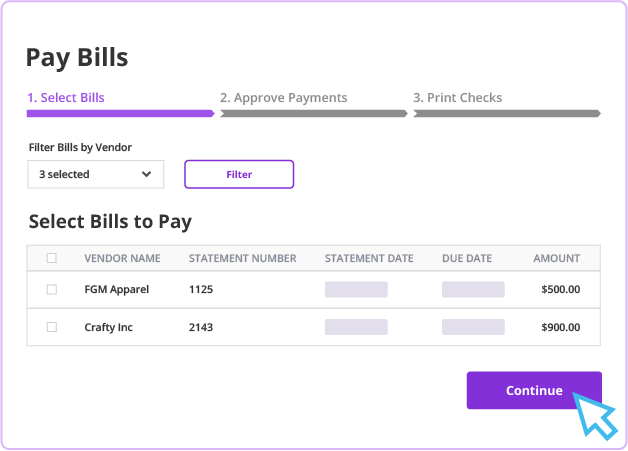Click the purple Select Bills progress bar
+++
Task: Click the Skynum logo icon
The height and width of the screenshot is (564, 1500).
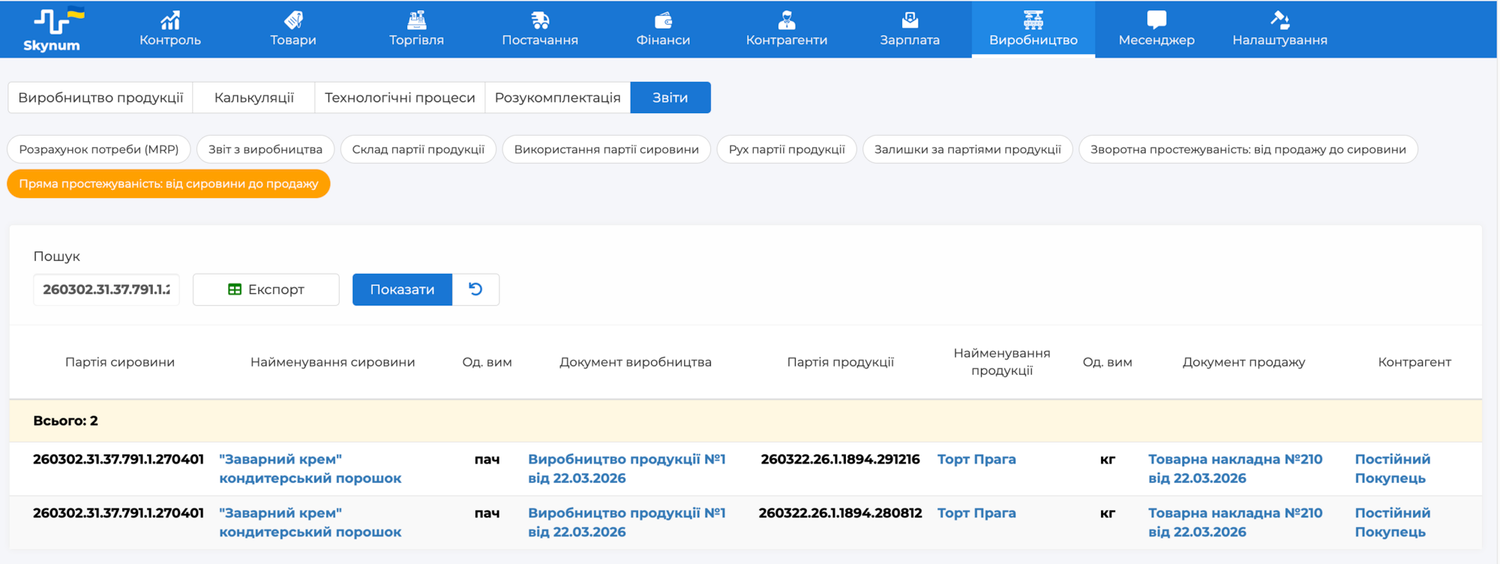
+++
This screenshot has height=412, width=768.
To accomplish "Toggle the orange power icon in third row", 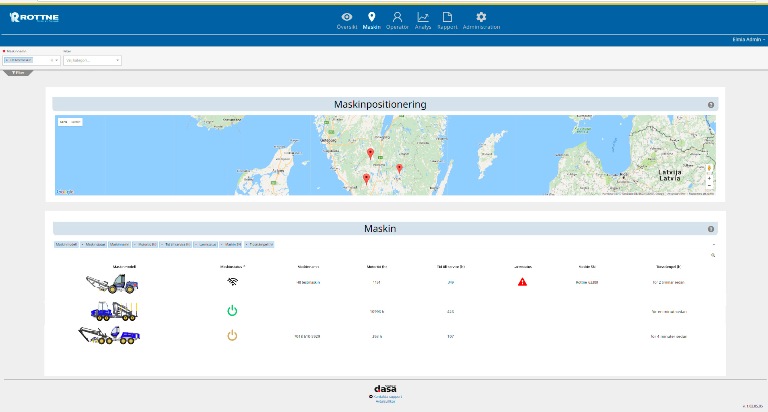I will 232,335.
+++
Each line of the entries above that has the word "screenshot" is to be copied.

The height and width of the screenshot is (564, 1500).
This screenshot has height=412, width=768.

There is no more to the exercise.